In 1910 a German explorer named Leo Frobenius returned from Ife with several sculptures in a naturalistic style. Some were terracotta, others copper alloy. Frobenius was a fascinating character, a pioneer of accurate ethnography but also the author of racist myths. Among other things he recorded the famous oral legend that we know as The Ruin of Kasch. Confronted with these heads he thought they must have been made in some as yet undiscovered Greek colony in southern Africa, perhaps the lost Kingdom of Atlantis. Thus Frobenius: he took African art seriously and thought it was amazing, collected and studied it and contributed much to knowledge of regional styles and the like, but on the other hand he doubted that some of its most famous works could have been made by Africans.

In 1938 workers digging a foundation in the Wunmonije Compound in Ife uncovered a cache of 17 copper heads. Nigeria was then a British colony, and the discovery of the heads created a sensation among British anthropologists and art lovers. Several of the heads ended up the the British Museum, the rest in a new museum in Ife. The heads date to the 1200s CE or possible the early 1300s. This head and the one at top are the two most famous.

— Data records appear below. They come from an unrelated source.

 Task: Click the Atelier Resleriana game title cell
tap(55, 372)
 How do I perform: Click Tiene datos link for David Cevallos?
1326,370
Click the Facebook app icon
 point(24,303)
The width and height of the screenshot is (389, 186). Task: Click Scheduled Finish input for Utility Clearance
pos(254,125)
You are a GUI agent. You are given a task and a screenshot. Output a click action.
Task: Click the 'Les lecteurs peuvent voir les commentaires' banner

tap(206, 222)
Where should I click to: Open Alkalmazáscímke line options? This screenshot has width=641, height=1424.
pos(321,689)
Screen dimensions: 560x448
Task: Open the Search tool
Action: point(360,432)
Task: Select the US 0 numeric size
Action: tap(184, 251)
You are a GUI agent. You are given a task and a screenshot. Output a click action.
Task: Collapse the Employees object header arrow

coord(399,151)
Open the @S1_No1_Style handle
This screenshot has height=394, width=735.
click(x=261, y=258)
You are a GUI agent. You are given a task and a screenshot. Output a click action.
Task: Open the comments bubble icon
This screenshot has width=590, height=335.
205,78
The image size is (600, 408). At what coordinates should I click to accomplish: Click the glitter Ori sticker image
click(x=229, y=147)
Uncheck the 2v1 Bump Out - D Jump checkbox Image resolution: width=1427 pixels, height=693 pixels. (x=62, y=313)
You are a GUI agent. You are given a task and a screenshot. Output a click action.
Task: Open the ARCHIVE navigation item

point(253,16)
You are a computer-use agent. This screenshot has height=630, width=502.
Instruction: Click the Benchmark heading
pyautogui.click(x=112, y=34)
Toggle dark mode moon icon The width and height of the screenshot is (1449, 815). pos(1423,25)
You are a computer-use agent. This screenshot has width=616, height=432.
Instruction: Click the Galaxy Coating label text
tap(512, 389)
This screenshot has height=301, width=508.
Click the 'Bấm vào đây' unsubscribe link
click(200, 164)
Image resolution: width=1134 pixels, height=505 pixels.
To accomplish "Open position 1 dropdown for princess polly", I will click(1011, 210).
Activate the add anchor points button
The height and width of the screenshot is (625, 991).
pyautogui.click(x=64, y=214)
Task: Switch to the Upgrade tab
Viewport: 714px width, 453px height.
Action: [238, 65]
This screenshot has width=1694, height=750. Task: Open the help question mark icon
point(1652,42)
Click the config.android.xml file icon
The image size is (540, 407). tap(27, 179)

The Yoruba have a very elaborate oral history, including a list of kings that goes back a thousand years. Yoruba scholars associated the heads with King Obalufon II, who reigned around that time and was said to have restored the temples of Ife after a period of Civil War. In striving to make the temples more beautiful than ever he became a great patron of the arts, and, his court, the Yoruba experts thought, was the mostly likely source of these amazing works.

Western experts tend to think that the heads were made over an extended period of time. This head is said to be Obulafon himself. You will notice that it does not have the striations that mark many of the others. This is thought to represent a change in royal regalia. The lines most likely represent face paint that the kings and queens put on for special ceremonies; according to some traditions, Obulafon banned that practice. If true, that implies that the heads with striations were made before his time, although it is possible that they were made to replace portraits of past rulers that had been lost when the temples were looted during the Civil War, in a deliberately archaic style. The holes in Obulafon's face were for the attachment of a beard made of human hair.

The copper heads were made using he lost-wax process, a clever trick that people seems to have discovered independently on several separate occasions. The metal is copper alloyed with zinc and lead, in varying proportions that suggest a lot of experimentation to get the color just right; these would have been reddish gold when new.

The elaborate crowns are full of symbolism, although unfortunately much of the meaning has been lost.

Wonderful works, and evocative of a whole world of cities and people about which I and most other northerners know next to nothing.